PROBLEM TO SOLVE: Print the records exactly. Miss nothing.

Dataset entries
Segment Open

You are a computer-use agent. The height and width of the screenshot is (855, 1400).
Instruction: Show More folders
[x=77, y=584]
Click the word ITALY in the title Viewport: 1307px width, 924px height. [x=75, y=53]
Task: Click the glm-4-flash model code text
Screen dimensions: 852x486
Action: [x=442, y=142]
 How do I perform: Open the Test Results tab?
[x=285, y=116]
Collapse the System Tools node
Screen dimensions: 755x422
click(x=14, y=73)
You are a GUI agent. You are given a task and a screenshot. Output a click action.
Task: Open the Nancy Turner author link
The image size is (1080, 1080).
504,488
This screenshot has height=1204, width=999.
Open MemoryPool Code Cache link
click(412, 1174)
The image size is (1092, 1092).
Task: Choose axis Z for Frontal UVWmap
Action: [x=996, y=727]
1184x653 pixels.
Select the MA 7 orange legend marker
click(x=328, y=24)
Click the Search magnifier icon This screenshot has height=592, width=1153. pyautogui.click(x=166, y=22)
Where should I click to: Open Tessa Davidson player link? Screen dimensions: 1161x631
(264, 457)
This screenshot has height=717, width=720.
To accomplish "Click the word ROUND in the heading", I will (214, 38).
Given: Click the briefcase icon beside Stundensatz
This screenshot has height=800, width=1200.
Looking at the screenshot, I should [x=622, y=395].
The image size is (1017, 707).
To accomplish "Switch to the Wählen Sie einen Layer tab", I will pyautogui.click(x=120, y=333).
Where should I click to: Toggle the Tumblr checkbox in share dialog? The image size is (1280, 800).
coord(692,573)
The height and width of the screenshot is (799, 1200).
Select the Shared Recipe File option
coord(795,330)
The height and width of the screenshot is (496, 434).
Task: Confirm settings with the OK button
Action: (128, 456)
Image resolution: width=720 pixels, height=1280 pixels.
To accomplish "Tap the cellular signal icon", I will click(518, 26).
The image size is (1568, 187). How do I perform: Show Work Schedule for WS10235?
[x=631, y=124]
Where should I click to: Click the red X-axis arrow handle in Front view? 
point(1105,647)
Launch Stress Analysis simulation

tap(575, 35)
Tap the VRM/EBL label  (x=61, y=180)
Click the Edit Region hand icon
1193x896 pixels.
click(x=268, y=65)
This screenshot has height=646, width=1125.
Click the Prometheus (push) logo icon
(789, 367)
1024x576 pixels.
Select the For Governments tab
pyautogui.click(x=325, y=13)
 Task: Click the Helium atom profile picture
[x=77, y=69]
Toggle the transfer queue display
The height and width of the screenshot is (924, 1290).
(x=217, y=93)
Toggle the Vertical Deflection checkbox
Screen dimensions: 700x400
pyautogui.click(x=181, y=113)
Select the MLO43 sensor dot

Segment Closed

RESPONSE TO THE EXERCISE:
You are a computer-use agent. The height and width of the screenshot is (855, 1400).
Instruction: Show More folders
[x=77, y=584]
Click the word ITALY in the title Viewport: 1307px width, 924px height. [x=75, y=53]
Task: Click the glm-4-flash model code text
Screen dimensions: 852x486
Action: [x=442, y=142]
 How do I perform: Open the Test Results tab?
[x=285, y=116]
Collapse the System Tools node
Screen dimensions: 755x422
click(x=14, y=73)
You are a GUI agent. You are given a task and a screenshot. Output a click action.
Task: Open the Nancy Turner author link
The image size is (1080, 1080).
504,488
This screenshot has height=1204, width=999.
Open MemoryPool Code Cache link
click(412, 1174)
The image size is (1092, 1092).
Task: Choose axis Z for Frontal UVWmap
Action: [x=996, y=727]
1184x653 pixels.
Select the MA 7 orange legend marker
click(x=328, y=24)
Click the Search magnifier icon This screenshot has height=592, width=1153. pyautogui.click(x=166, y=22)
Where should I click to: Open Tessa Davidson player link? Screen dimensions: 1161x631
(264, 457)
This screenshot has height=717, width=720.
To accomplish "Click the word ROUND in the heading", I will (214, 38).
Given: Click the briefcase icon beside Stundensatz
This screenshot has height=800, width=1200.
Looking at the screenshot, I should [x=622, y=395].
The image size is (1017, 707).
To accomplish "Switch to the Wählen Sie einen Layer tab", I will pyautogui.click(x=120, y=333).
Where should I click to: Toggle the Tumblr checkbox in share dialog? The image size is (1280, 800).
coord(692,573)
The height and width of the screenshot is (799, 1200).
Select the Shared Recipe File option
coord(795,330)
The height and width of the screenshot is (496, 434).
Task: Confirm settings with the OK button
Action: (128, 456)
Image resolution: width=720 pixels, height=1280 pixels.
To accomplish "Tap the cellular signal icon", I will click(518, 26).
The image size is (1568, 187). How do I perform: Show Work Schedule for WS10235?
[x=631, y=124]
Where should I click to: Click the red X-axis arrow handle in Front view? 
point(1105,647)
Launch Stress Analysis simulation

tap(575, 35)
Tap the VRM/EBL label  (x=61, y=180)
Click the Edit Region hand icon
1193x896 pixels.
click(x=268, y=65)
This screenshot has height=646, width=1125.
Click the Prometheus (push) logo icon
(789, 367)
1024x576 pixels.
Select the For Governments tab
pyautogui.click(x=325, y=13)
 Task: Click the Helium atom profile picture
[x=77, y=69]
Toggle the transfer queue display
The height and width of the screenshot is (924, 1290).
(x=217, y=93)
Toggle the Vertical Deflection checkbox
Screen dimensions: 700x400
pyautogui.click(x=181, y=113)
Select the MLO43 sensor dot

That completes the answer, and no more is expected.